A central idea in the broad responsible investment (RI) marketplace is that long- term investors, regulators and governments share a common goal: To build resilient economies that can thrive in a future that may look very different. The scale of investment required is huge, and by remaining ahead of the curve in policy and consumer behaviour, there should be a clear opportunity set for both small- scale entrepreneurs and for the largest corporations on earth.
For those wishing to deploy capital to such companies, impact investing is a natural port of call – and it is now a twin-engined vehicle. The sector has always been at the sharp end of strategies that seek to embed environmental, social and governance (ESG) issues, but with private and listed markets both in play it is important to understand how each can help you to meet your investment objectives in different ways.There are, of course, common threads between the two segments, and this is perhaps most clearly seen in the role of the UN Sustainable Development Goals (SDGs).
Drilling down into the SDGs
"The SDGs are more than colourful logos, they run deeper and wider and can highlight investability."
In the listed market, AXA IM Core offers several impact strategies which reflect broad ESG themes. Amanda O’Toole, who manages Framlington’s Clean Economy strategy, notes the crucial role of the SDGs in articulating secular growth opportunities in this area, and in providing a structure that can guide asset managers and end-investors alike.
“There is an estimated $5-7trn1 annual investment need into the themes marked out by the SDGs, and it is clear to us that prices are starting to track that need,” she told investors at a recent AXA IM webinar. “At the same time the SDGs provide the means for verification and measurability of non-financial results. This is utterly crucial for anyone trying to deliver genuine impact.”
For Jonathan Dean, who heads up AXA IM Alts’s ‘traditional’ private market impact investing strategies, the headline SDGs are only half the story. He stresses that the more granular and definitive targets within each goal add heft and detail to the global push to tackle the SDGs – and help identify specific growth paths for portfolio companies.
“The SDGs are more than colourful, attention-grabbing logos, they run deeper and wider in terms of highlighting investability and in terms of delivering genuine financial and impact returns. If you are an investor, in private or listed markets, the SDGs help make impact actionable.”

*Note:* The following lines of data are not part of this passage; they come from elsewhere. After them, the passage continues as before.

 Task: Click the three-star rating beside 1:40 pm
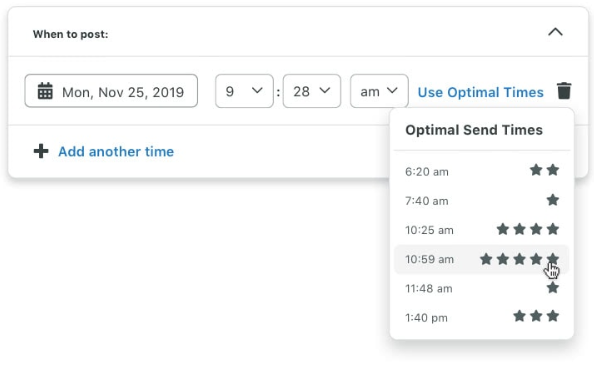536,316
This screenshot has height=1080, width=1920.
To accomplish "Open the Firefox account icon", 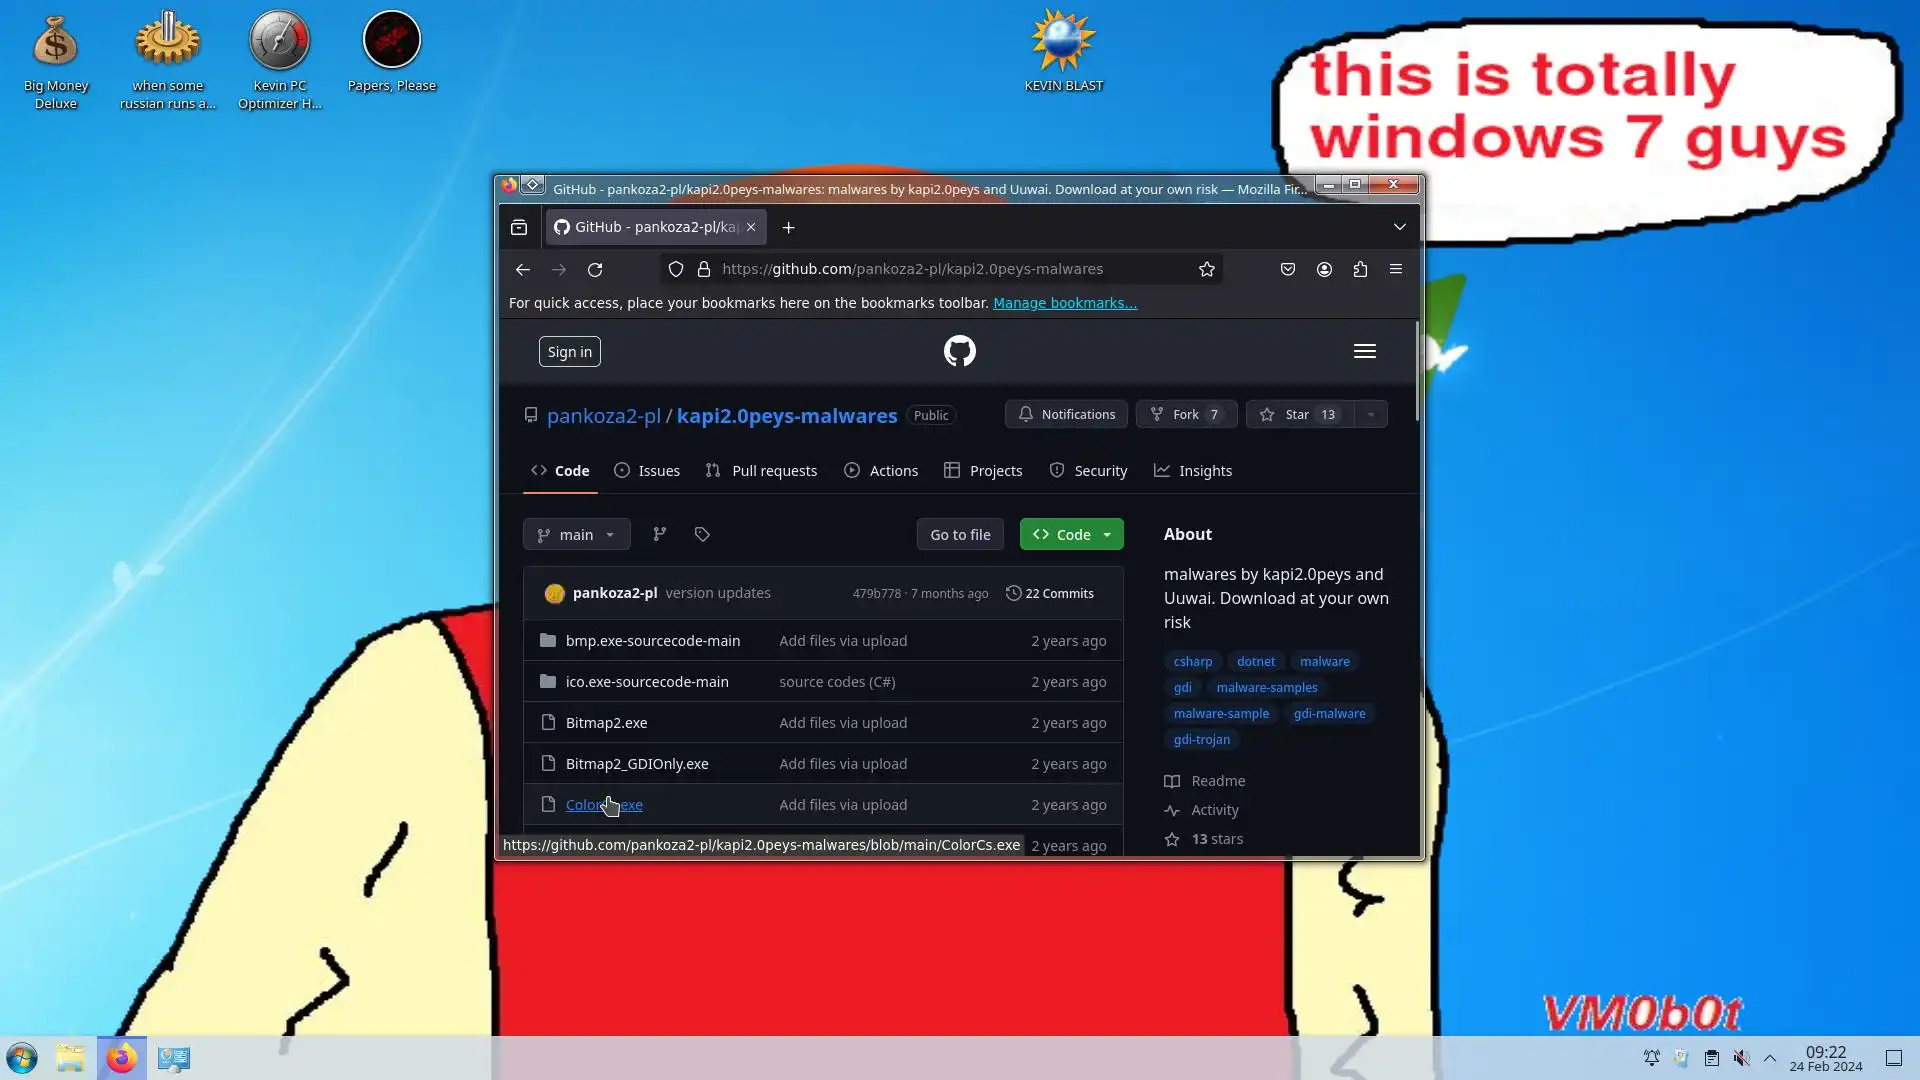I will [x=1324, y=269].
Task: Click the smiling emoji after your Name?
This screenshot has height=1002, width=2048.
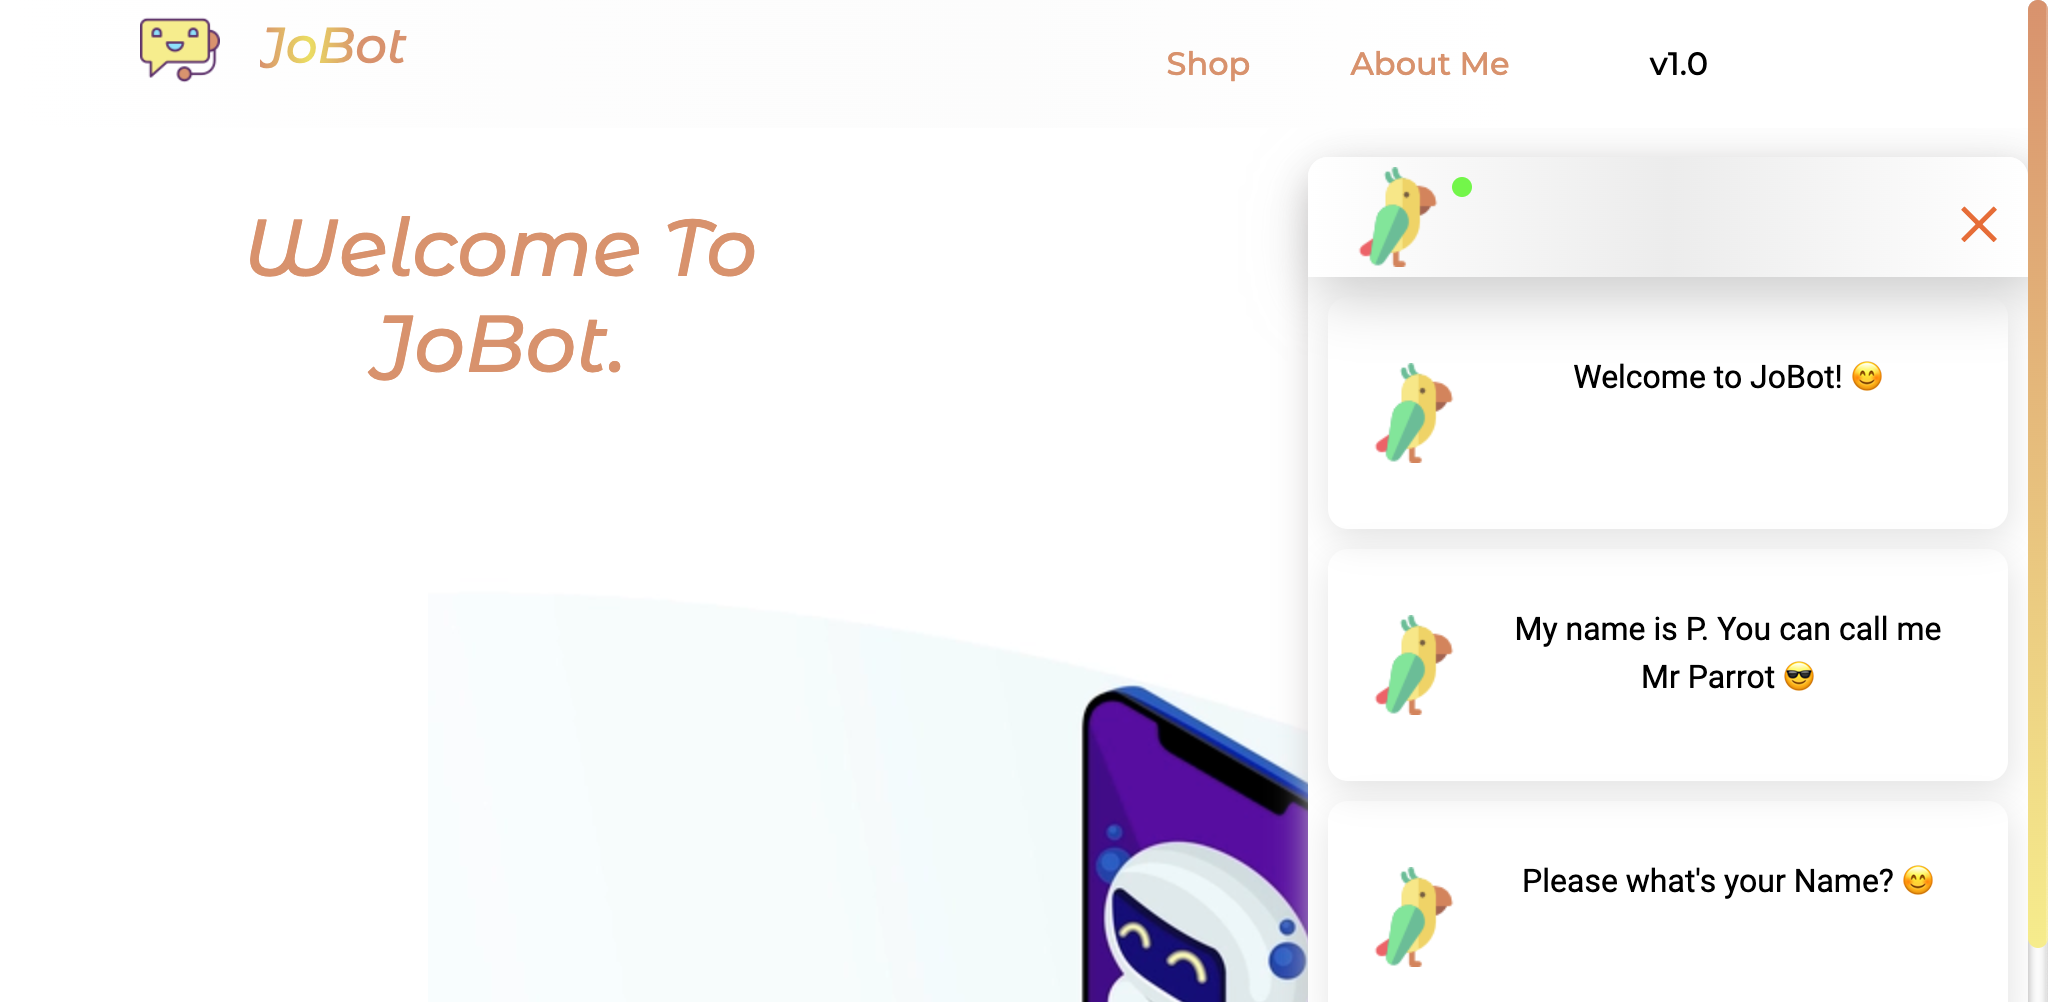Action: click(x=1918, y=880)
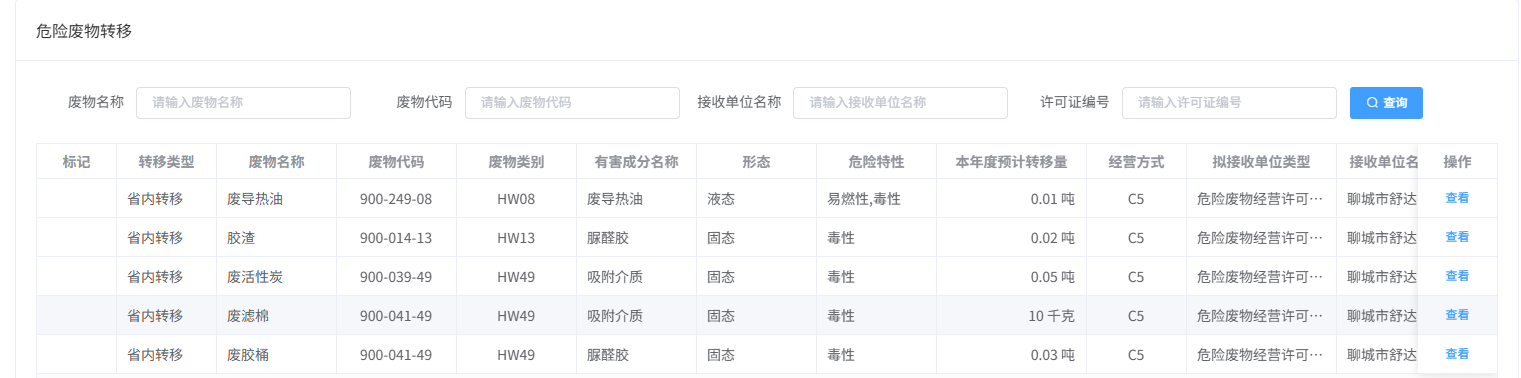The image size is (1521, 378).
Task: Focus the 许可证编号 input field
Action: 1229,103
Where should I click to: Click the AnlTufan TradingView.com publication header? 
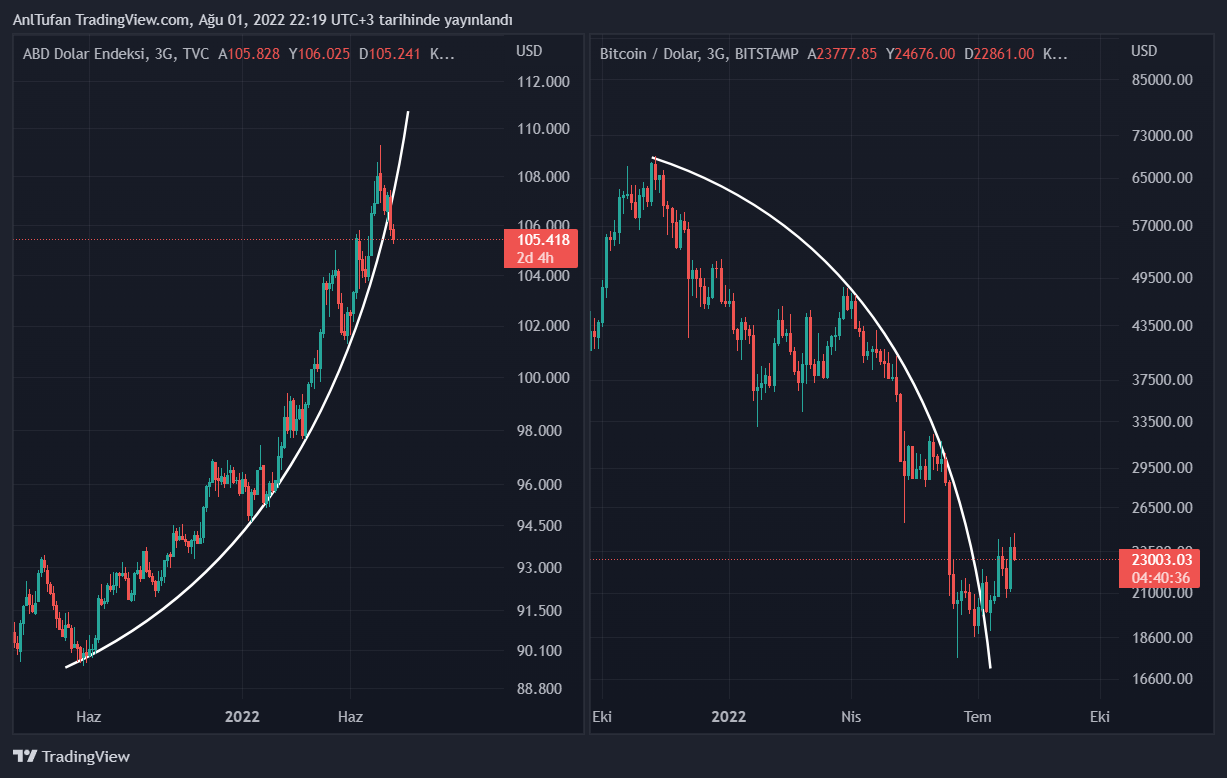(263, 20)
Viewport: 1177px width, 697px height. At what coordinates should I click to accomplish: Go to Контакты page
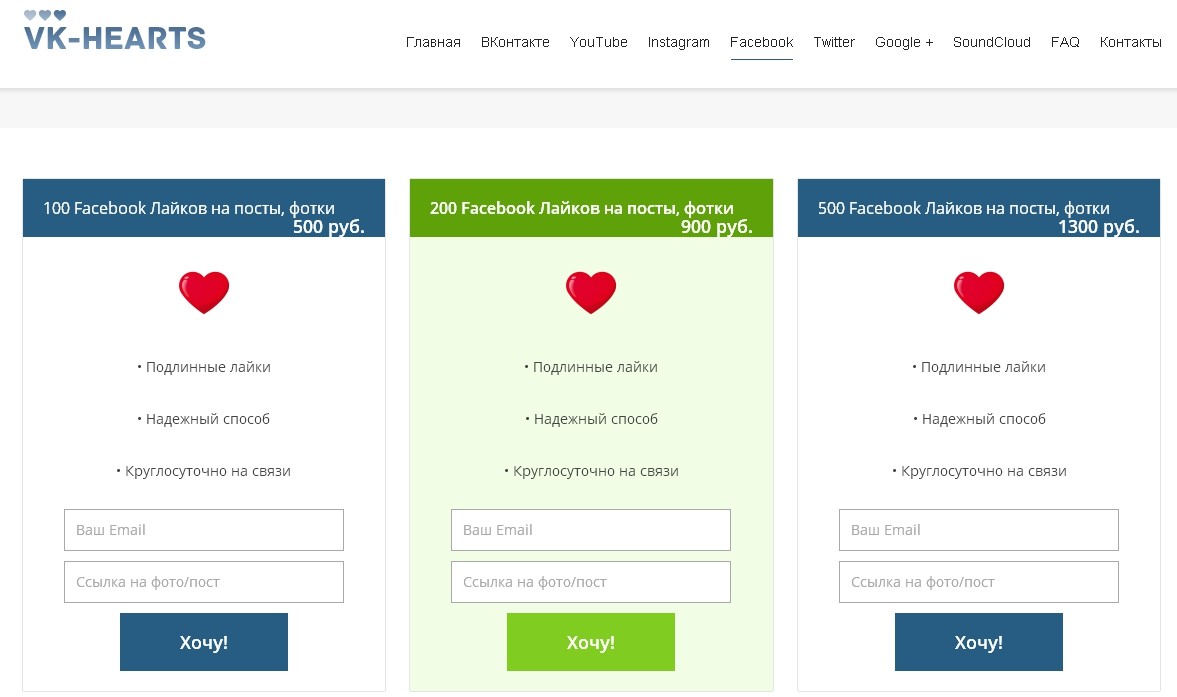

And so, across private and listed markets, the SDGs offer useful foundations, but any successful impact strategy must also display some key features:
- a clear definition of what the strategy seeks to achieve
- an assessment of the scale of the problem it aims to address
- an assessment of how capital can be deployed to do that
- a clear understanding of the route to financial returns alongside impact
- a path to measuring and verifying impact over time
For now, asset managers need to make sure these factors work individually for each and every impact strategy and for each and every investment. We do not have the luxury of a common set of standards for measuring and reporting impact criteria. In fact, the sharp growth of the industry has expanded the ways in which impact is defined and communicated.
That is a challenge as well as an opportunity – AXA IM has the scale and means to dive deep into each holding, but we also work towards industry standards that will help lift the impact segment as a whole.